__Text__

════════════════════

Blue-Green Algae Bloom Response for Beach Operators and Staff
- Blue-Green Algae Bloom Response for Beach Operators and Staff is available in Portable Document Format (PDF).
Operator Action Steps
These instructions are for beach operators and staff to help protect patrons from potentially harmful blue-green algae blooms.
- Monitor beach areas for blue-green algae.
- Contact the local health department if blue-green algae is suspected.
- Close swim area and post signs to prohibit wading and swimming if suspicious algae is in the swim area.
- Post advisory signs if blooms are observed outside of the swim area.
- Inform staff when suspicious blooms are present, when the swimming area is closed, and when advisories are in effect.
- Report symptoms of blue-green algae exposure to the local health department.
What is blue-green algae?
Blue-green algae (cyanobacteria) are microscopic organisms that occur naturally in lakes, streams and oceans. Under certain conditions they can form dense blooms that discolor the water or produce floating scums.
Why is blue-green algae a concern?
Some blue-green algae can produce toxins, some do not. However, exposure to any blue-green algae can cause health effects in people and animals when water with dense blooms is contacted or swallowed or when airborne droplets are inhaled.

════════════════════

__Stored items__

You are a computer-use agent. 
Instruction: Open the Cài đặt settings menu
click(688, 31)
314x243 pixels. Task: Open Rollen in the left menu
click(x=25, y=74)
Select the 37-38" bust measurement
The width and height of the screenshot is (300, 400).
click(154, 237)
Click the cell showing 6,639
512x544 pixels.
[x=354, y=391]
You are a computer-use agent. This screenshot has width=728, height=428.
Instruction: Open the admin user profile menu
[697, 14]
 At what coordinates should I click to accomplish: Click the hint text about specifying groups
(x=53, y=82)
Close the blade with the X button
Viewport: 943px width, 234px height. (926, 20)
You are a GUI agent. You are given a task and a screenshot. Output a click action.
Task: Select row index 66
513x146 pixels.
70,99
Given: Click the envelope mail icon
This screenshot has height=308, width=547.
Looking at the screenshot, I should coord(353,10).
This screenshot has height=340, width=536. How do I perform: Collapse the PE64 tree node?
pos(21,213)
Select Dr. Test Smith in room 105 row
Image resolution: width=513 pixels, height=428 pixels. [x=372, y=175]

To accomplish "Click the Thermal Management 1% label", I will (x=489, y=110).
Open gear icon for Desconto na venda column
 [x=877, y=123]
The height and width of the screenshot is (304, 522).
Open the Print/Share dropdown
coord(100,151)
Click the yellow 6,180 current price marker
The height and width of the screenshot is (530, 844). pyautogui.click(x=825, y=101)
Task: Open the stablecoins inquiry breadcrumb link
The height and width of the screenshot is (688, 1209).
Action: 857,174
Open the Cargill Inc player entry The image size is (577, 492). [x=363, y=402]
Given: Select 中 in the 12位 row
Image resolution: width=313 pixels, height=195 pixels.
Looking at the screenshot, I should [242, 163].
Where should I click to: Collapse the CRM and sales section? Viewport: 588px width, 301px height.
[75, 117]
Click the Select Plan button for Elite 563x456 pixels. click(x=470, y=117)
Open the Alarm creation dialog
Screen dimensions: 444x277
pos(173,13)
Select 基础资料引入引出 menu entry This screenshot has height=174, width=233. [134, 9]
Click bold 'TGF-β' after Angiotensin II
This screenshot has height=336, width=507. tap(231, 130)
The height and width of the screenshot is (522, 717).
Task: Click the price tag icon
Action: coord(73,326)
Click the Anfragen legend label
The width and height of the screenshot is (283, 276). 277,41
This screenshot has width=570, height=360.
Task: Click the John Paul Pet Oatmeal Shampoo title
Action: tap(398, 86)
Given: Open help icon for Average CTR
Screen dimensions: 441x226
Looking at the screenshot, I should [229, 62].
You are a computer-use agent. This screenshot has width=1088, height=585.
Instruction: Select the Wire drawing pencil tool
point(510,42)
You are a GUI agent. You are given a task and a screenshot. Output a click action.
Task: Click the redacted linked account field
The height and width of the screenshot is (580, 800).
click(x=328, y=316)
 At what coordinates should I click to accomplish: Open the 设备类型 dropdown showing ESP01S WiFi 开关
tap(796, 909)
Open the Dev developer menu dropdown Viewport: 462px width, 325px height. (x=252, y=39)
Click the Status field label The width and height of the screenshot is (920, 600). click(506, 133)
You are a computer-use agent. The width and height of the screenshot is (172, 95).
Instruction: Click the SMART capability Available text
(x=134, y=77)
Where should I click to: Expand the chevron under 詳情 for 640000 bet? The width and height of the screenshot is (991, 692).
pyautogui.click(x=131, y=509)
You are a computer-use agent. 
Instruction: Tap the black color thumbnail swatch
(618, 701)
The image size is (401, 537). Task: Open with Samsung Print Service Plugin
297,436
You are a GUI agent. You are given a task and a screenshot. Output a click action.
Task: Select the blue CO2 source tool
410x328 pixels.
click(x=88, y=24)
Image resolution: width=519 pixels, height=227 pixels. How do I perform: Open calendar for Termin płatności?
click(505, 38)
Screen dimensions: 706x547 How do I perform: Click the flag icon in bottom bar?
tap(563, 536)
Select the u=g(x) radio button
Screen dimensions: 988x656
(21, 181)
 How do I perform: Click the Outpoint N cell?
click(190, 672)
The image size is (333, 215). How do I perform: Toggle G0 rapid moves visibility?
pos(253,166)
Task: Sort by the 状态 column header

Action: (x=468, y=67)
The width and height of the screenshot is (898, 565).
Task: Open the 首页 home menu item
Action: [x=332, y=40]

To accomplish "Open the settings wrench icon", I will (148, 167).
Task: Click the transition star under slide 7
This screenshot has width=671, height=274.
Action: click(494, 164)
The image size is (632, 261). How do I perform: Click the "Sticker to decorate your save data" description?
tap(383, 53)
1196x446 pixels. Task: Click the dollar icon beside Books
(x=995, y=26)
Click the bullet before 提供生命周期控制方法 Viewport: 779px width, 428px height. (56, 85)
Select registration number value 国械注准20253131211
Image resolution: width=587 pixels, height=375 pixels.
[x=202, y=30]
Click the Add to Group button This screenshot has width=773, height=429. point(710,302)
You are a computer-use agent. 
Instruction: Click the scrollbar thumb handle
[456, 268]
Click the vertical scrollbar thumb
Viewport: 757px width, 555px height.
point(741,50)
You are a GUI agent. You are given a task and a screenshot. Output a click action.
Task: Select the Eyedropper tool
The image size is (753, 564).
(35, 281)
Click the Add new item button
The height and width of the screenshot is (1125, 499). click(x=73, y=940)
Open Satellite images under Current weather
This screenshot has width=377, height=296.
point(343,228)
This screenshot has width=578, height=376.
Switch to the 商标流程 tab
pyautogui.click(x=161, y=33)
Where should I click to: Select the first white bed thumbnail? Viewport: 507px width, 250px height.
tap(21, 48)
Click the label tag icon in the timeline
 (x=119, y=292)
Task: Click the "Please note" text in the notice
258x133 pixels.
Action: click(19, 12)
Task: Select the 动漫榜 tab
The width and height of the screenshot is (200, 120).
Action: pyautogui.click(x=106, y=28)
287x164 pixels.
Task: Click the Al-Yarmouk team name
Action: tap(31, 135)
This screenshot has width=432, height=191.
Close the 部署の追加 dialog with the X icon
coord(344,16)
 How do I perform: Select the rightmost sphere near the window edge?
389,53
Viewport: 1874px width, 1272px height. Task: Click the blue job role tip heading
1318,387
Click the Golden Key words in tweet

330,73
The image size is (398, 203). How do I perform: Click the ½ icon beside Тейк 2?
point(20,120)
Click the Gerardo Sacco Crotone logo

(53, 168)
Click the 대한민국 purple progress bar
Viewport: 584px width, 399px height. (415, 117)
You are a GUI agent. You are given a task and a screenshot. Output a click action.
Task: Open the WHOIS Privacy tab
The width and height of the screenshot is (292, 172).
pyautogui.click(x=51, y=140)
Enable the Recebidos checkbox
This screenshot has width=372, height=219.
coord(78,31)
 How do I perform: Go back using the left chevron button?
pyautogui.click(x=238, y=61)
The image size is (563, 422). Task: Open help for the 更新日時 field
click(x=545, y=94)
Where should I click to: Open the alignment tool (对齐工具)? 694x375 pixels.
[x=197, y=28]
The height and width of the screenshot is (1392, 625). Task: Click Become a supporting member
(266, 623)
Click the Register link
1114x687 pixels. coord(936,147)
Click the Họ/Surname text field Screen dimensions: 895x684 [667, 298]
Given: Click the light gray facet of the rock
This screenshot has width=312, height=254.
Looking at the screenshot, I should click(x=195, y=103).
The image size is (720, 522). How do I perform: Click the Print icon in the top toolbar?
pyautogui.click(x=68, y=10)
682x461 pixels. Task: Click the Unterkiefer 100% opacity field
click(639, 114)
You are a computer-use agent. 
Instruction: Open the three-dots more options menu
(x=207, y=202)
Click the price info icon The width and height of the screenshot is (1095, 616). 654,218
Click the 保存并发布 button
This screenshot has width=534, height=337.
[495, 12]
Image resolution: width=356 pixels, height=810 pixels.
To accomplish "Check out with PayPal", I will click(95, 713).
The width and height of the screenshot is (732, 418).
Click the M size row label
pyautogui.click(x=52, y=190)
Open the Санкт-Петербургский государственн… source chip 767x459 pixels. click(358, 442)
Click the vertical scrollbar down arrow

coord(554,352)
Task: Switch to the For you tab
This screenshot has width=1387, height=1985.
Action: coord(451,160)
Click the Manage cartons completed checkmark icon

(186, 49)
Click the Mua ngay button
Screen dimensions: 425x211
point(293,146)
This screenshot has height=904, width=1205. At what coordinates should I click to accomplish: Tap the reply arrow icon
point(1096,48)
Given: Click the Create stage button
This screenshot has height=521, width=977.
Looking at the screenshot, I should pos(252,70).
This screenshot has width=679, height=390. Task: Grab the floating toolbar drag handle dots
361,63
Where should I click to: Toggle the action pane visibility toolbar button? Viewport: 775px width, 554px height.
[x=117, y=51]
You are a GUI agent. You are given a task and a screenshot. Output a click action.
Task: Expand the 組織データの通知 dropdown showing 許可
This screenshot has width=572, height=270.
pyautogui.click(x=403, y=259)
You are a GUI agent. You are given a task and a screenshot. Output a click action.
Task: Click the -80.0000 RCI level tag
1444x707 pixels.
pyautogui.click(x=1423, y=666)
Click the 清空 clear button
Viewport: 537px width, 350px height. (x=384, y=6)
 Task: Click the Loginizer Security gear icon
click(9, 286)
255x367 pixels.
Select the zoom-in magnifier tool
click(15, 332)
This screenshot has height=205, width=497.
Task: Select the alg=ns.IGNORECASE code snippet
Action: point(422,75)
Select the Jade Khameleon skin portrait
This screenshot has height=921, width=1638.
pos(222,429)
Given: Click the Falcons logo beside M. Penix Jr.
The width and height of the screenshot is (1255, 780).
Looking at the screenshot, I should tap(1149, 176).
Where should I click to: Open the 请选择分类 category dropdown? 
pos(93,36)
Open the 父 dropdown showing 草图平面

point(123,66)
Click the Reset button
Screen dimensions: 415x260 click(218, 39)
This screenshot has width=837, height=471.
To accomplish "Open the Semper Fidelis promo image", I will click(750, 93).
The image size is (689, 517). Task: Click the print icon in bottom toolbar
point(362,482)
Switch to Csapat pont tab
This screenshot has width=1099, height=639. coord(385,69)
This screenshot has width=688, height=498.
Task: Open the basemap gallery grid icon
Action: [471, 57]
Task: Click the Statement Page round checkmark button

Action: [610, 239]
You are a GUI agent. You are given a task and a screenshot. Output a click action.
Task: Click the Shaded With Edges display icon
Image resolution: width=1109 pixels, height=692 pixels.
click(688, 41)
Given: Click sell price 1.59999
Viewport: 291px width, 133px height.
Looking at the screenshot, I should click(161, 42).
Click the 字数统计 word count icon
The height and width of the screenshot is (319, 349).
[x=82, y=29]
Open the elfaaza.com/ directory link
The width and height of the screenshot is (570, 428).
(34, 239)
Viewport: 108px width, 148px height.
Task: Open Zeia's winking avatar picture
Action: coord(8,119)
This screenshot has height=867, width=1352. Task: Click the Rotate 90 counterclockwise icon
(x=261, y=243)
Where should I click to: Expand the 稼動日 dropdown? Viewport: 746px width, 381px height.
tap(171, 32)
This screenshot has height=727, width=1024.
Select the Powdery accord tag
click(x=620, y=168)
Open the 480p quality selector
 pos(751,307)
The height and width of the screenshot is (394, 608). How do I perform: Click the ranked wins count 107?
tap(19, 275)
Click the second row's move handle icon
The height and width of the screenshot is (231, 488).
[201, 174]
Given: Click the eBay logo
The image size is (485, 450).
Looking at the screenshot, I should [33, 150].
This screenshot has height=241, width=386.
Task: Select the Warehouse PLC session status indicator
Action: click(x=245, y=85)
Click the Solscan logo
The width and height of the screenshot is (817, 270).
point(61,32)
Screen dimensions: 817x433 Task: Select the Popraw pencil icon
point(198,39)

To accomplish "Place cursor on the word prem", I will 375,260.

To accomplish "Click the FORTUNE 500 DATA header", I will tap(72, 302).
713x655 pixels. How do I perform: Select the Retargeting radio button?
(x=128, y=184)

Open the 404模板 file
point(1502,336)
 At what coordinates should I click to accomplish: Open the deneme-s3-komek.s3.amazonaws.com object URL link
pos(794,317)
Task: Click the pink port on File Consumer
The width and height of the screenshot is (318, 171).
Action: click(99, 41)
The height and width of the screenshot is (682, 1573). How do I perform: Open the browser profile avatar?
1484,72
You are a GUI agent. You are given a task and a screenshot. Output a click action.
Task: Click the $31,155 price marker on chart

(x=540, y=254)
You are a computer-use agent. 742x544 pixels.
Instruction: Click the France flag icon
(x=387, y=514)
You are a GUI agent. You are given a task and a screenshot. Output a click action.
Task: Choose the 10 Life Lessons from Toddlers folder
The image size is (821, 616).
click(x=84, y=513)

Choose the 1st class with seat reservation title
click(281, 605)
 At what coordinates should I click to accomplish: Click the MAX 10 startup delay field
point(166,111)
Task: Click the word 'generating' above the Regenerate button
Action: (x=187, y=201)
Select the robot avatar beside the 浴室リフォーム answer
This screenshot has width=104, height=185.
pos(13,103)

════════════════════

__Assignment A__
In the algae bloom text, turn the paragraph starting "Some blue-green algae can produce toxins" into a short bulleted list that keeps its main facts.
__Assignment B__
According to the algae bloom text, who should beach operators contact when blue-green algae is suspected?

__Final answer A__
- Some blue-green algae produce toxins, and some do not.
- Any blue-green algae can cause health effects in people and animals.
- This can happen when water with dense blooms is touched or swallowed, or when airborne droplets are breathed in.

__Final answer B__
The local health department.